Jakarta (ANTARA) - Dermatolog Dr. dr. Fitria Agustina, Sp.DVE menyampaikan bahwa kulit yang kurang terhidrasi umumnya tampak kusam dan lebih berisiko terdampak iritan.
Dalam acara diskusi kesehatan di Jakarta, Kamis, dokter Fitria mengemukakan bahwa hidrasi kulit mempengaruhi fungsi lapisan kulit, terutama stratum korneum atau lapisan terluar epidermis kulit.
Ia menjelaskan, stratum korneum adalah lapisan yang tersusun dari 10 sampai 20 lapisan sel yang dianalogikan seperti batu bata dan semen. Sel kulit atau korneosit perannya serupa dengan batu bata, sementara lapisan lipida berfungsi sebagai perekat antar-sel seperti semen.
Ketika mengalami dehidrasi, kulit akan menjadi kering, lapisan perekatnya berkurang, sehingga sel-selnya menjadi renggang dan mudah lepas.
Dokter Fitria memaparkan, "Kalau kulitnya kering, akan renggang tuh antar sel-sel korneositnya. Alhasil kulit kalau kena cahaya akan dipendarkan dengan tidak rata, tidak direfleksikan dengan baik, yang terjadi kulitnya kelihatan kusam, gampang alergen, bahan iritan untuk masuk. Mau di-makeup-in gimana juga, enggak akan optimal."
Dokter lulusan pendidikan spesialis dermatologi dan venereologi Universitas Indonesia itu juga menyampaikan, kalau kulit kurang tehidrasi maka lapisan pelindung kulit akan terganggu, sehingga kulit lebih rentan kena infeksi bakteri dan virus.
Ia mengemukakan bahwa kondisi kulit merefleksikan apa yang terjadi di dalam tubuh, terutama kecukupan asupan cairan dan nutrisi tubuh.
"Otomatis kita pertama harus perbaiki dulu asupan airnya. Tidak hanya air, karena kulit yang lembap atau kelihatan sehat itu bisa juga dari nutrisi yang dimakan," katanya.
Guna menjaga kulit terhidrasi, ia menyampaikan, pastikan asupan cairan tubuh tercukupi dengan minum minimal delapan gelas sehari serta kebutuhan nutrisi tubuh tercukupi dengan mengonsumsi makanan bergizi yang kadar gula dan garamnya tidak tinggi.
Dia menambahkan, mengupayakan tubuh cukup istirahat juga penting untuk menjaga kesehatan kulit.
Upaya hidrasi kulit juga bisa dilakukan dengan menggunakan produk-produk perawatan kulit.
"Tiga hal yang paling basic skincare-nya pasti cuci muka, moisturizer (pelembab), sunscreen (tabir surya)," kata dr.
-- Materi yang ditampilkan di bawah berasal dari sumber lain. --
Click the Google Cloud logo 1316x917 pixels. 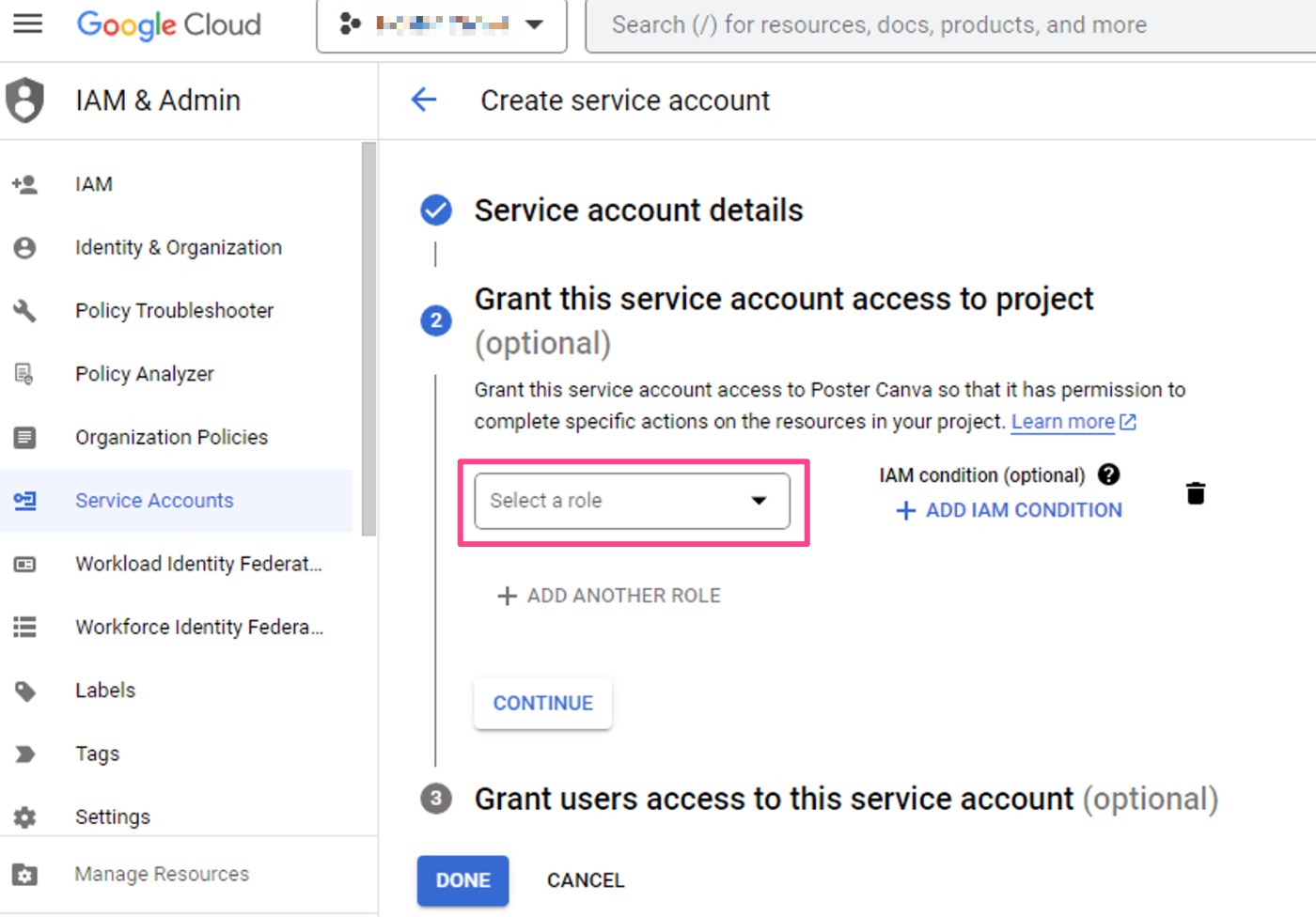[x=167, y=25]
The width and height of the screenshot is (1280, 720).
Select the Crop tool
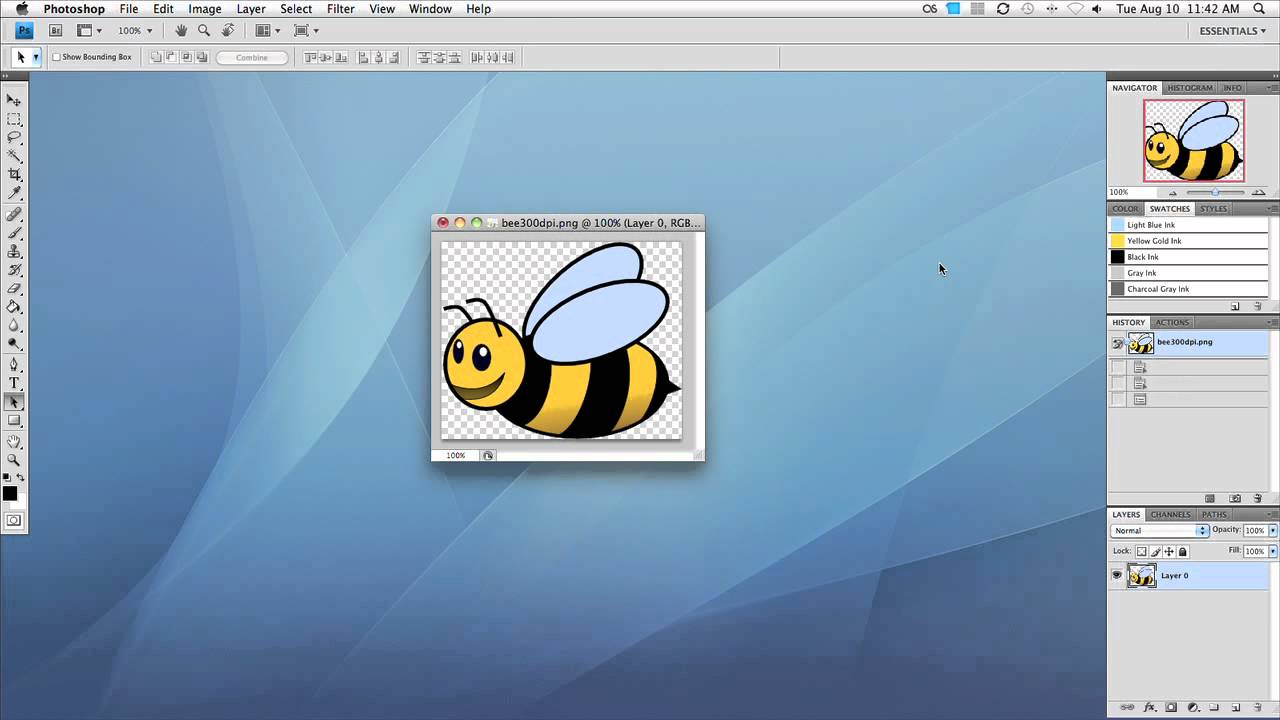[14, 174]
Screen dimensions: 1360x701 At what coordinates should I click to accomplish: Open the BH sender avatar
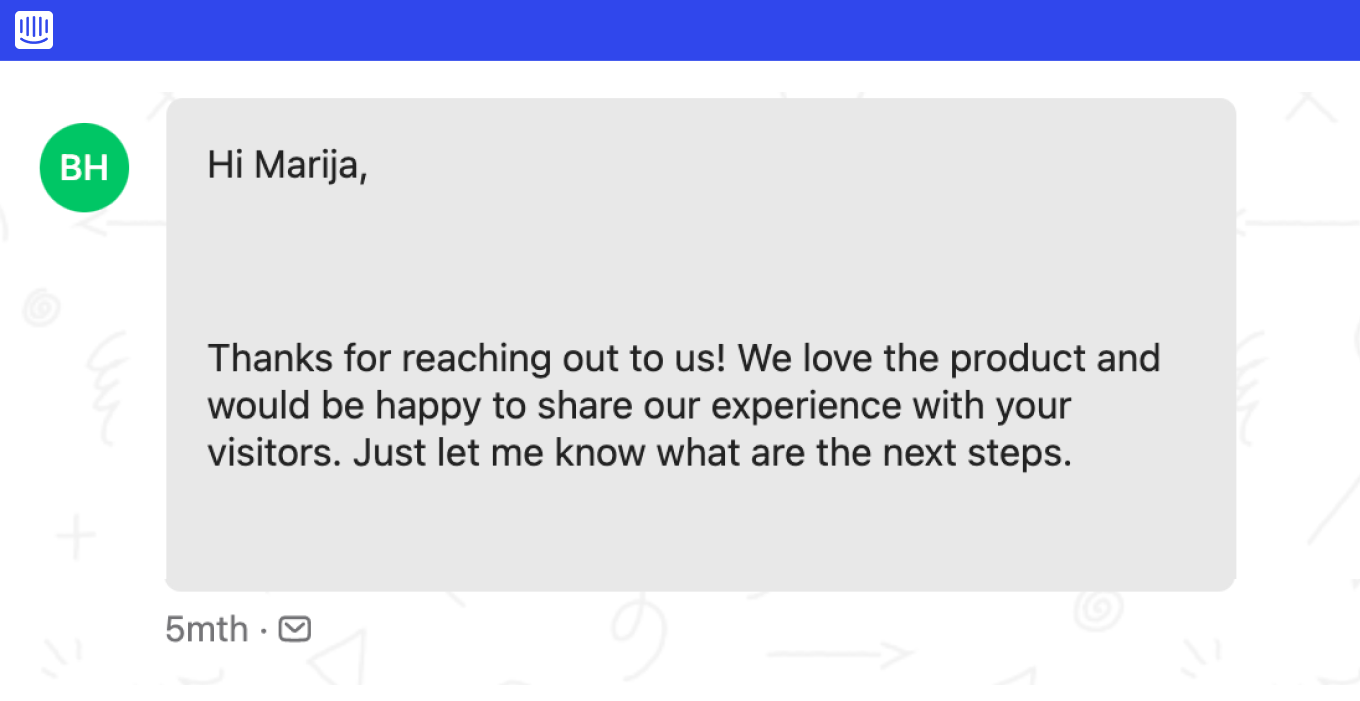point(84,168)
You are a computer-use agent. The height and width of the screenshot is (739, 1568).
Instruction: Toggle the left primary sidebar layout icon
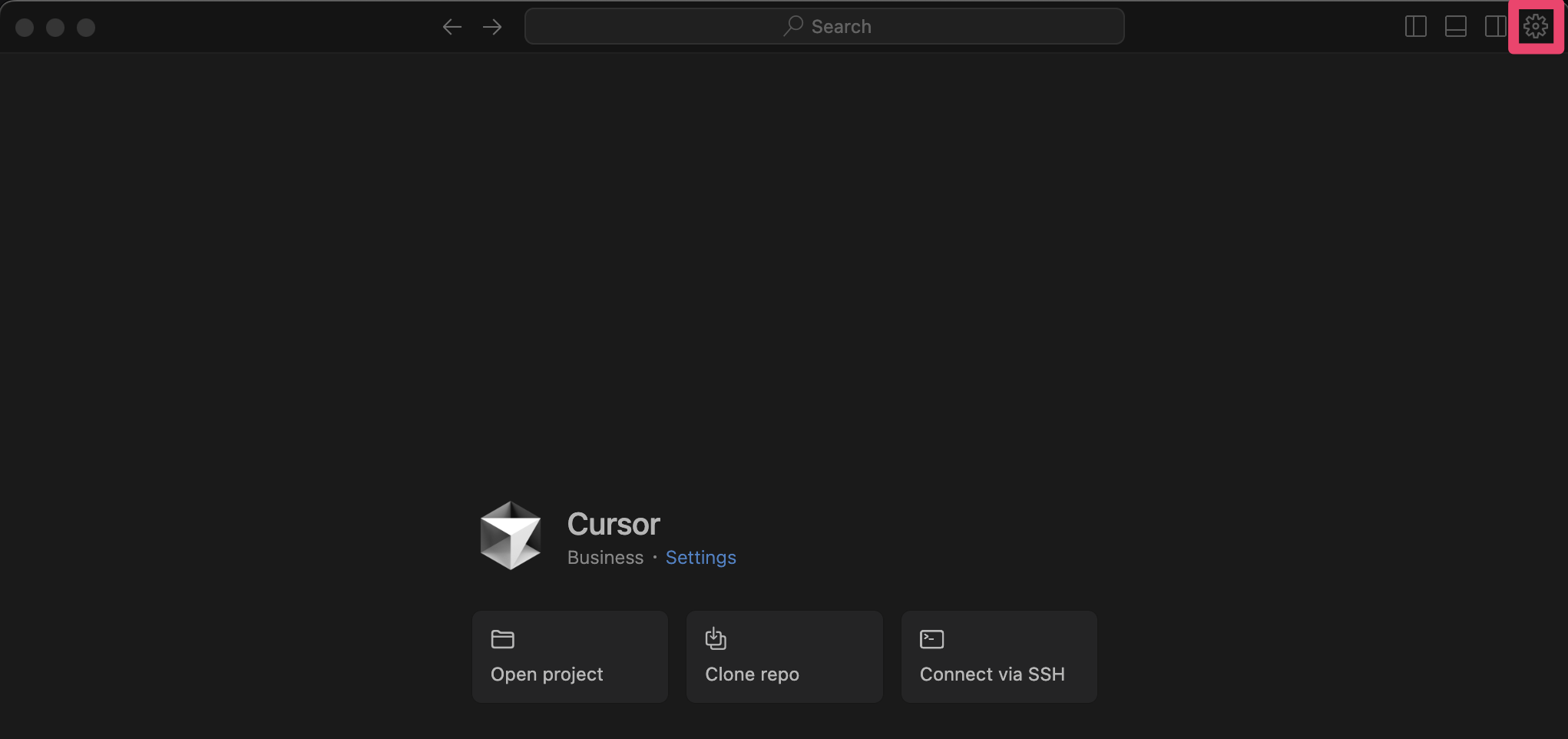pos(1415,27)
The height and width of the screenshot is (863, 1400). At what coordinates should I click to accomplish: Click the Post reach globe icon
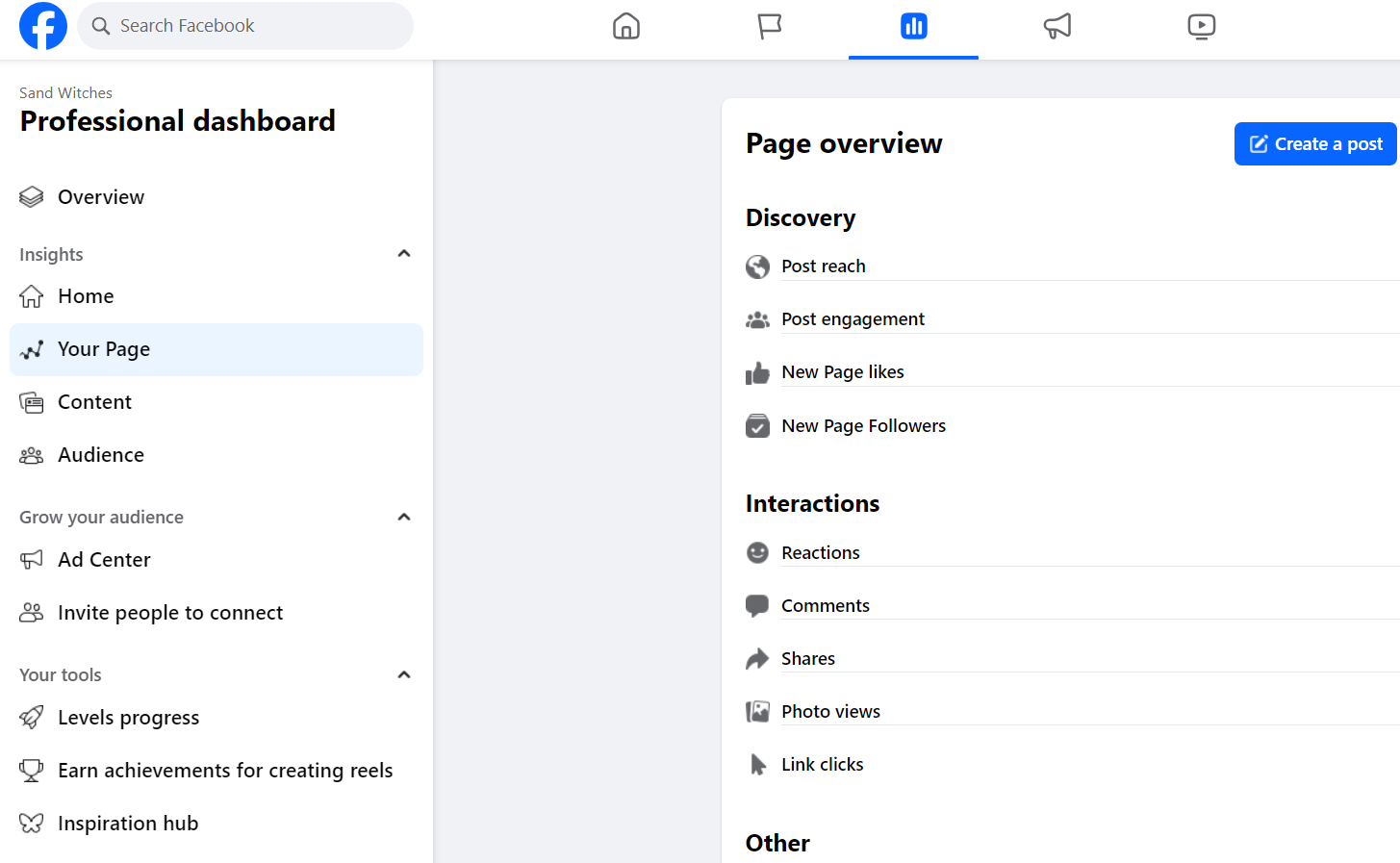(x=757, y=266)
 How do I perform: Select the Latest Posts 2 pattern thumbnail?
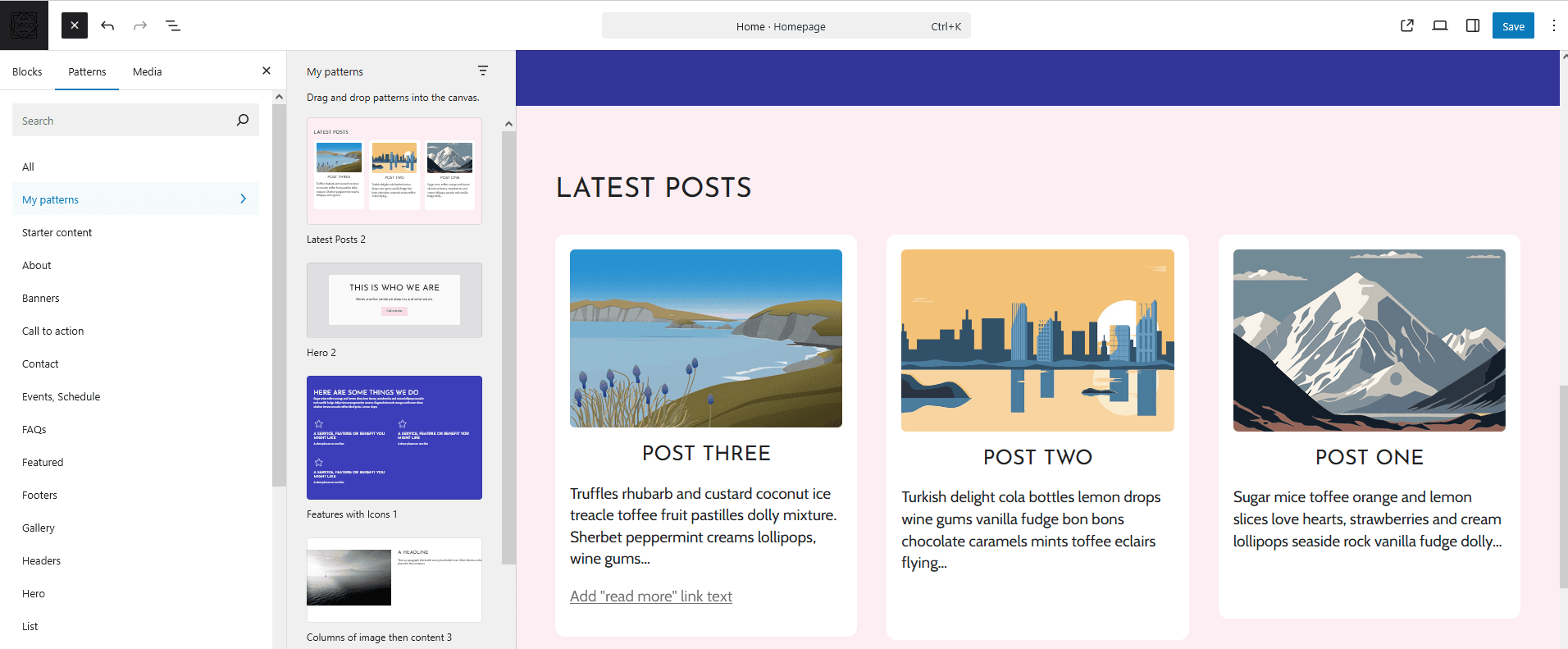point(394,171)
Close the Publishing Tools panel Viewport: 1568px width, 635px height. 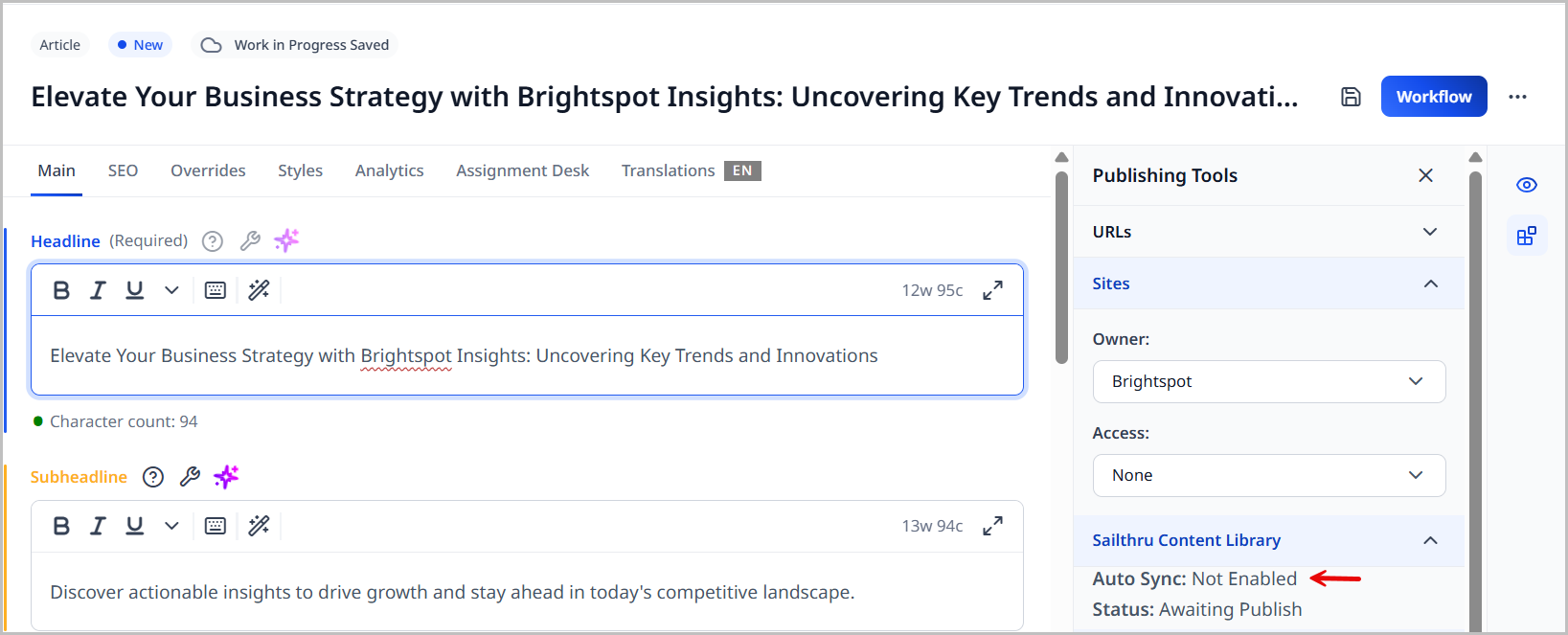pyautogui.click(x=1425, y=175)
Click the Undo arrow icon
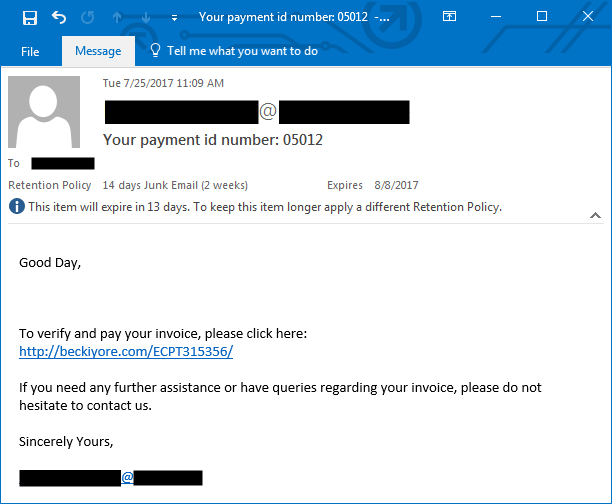The width and height of the screenshot is (612, 504). [x=59, y=17]
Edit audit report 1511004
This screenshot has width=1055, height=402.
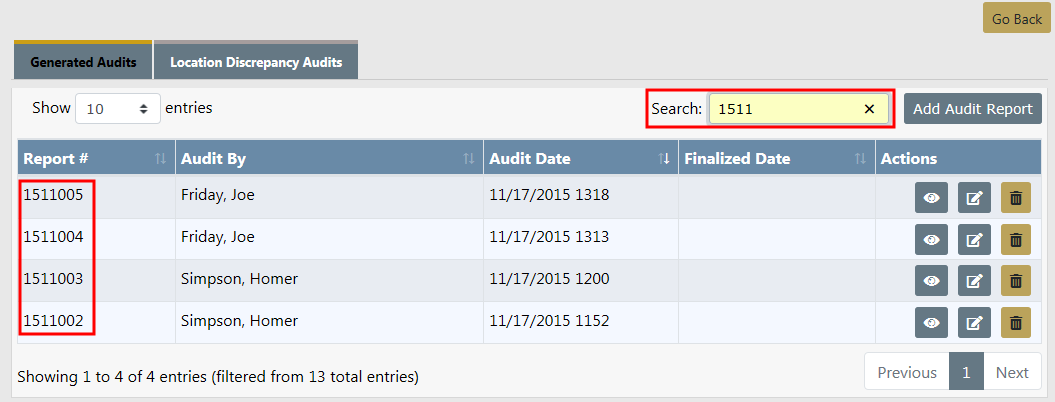click(x=974, y=240)
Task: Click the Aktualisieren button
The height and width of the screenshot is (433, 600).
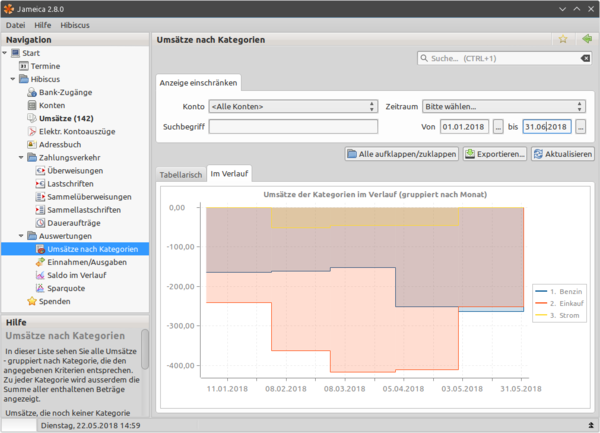Action: [563, 154]
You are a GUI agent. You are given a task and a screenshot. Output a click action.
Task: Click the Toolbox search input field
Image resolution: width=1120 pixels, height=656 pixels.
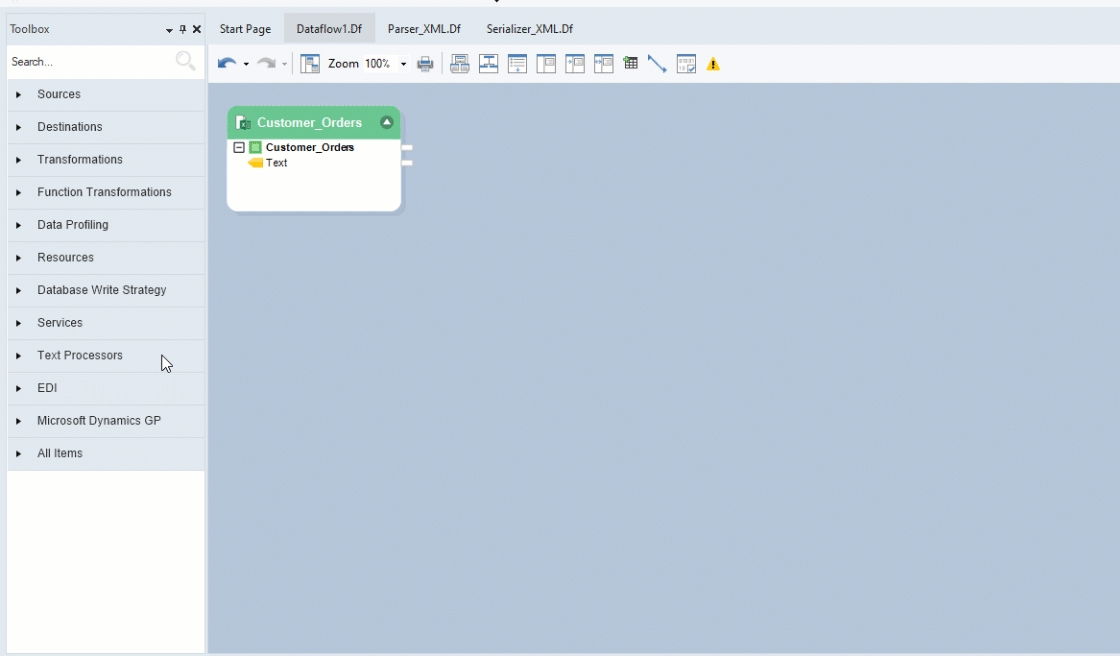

Fitria.
Ia mengatakan bahwa pemilihan produk pelembab sebaiknya disesuaikan dengan jenis kulit.
"Pilih moisturizer-nya, yang sesuai berarti dia harus mudah menyerap, bisa keep the water untuk tetap membuat hydrate-nya itu panjang, dan pastinya nyaman digunakan," katanya.
"Karena kalau enggak nyaman digunakan pasti enggak mau pakai kan, kayak lengket," ujar dia.
Ia mengemukakan pula bahwa hidrasi mendalam yang mencakup permukaan kulit hingga lapisan terluar kulit yang disebut stratum korneum bisa membuat kulit lebih kenyal.
"Manfaat deep hydration ini, bahwa air itu akan terdistribusi pada berbagai lapisan yang ada di stratum korneum, kemudian kulitnya akan teraba lebih kenyal, skin barrier-nya lebih bagus," ia menjelaskan.